Isn't this great? It's Drunkard's Path, which is a major PITA, but the glorious part of modern quilting is the minimalism, so instead of being an entire quilt of blood, sweat, and tears, it is a select few put to fantastic use! Guest room?
A couple beautiful blocks I saw:
I LOVE this one. They pieced the background first with those muted colors and then cut squares of it and sewed it with the white to make the star. Absolutely fantastic. This is one of my new thoughts for the guest room quilt.
I went to a lecture all about improvisational quilting - well, it was really the lecturer taking us through the details of her new book that is debuting at QuiltCon which is about improvisational quilting - that was interesting. If only I was better at curves! Anyway, in her new book, she has improv "scripts", which are her version of "patterns" but which are supposed to indicate less rigidity of form. Anyway, one of the scripts is to do ovals and wedges, and there were some examples of quilts made using her script. Is this one not fantastic?
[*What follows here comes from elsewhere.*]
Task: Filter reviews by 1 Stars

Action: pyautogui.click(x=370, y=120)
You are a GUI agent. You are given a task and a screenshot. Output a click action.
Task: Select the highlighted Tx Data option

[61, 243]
Here are a couple of whole quilts that I thought were great:
This was in the lecture hall, versus the show, and my eye just kept being drawn to it. I was disappointed that the quilting wasn't more elaborate....
And then there's this one. It is spectacular:
The picture does not properly convey the feelings it evokes in person - it is so haunting, disjointed and sad, with a smudge of hopefulness along the edges (or is that just me?). But so pretty.
I saw lots of examples of quilting to emulate:
I particularly like the curved vertical lines that are above the feather.
These stars mirror pieced stars found elsewhere on the quilt. Aren't they amazing? I wonder if it is programmed or free-motion?
Okay, at this point, my phone died. In the last hour I was there, I saw at least five more quilts to document for later inspiration! Tomorrow I'm taking my phone charger with me.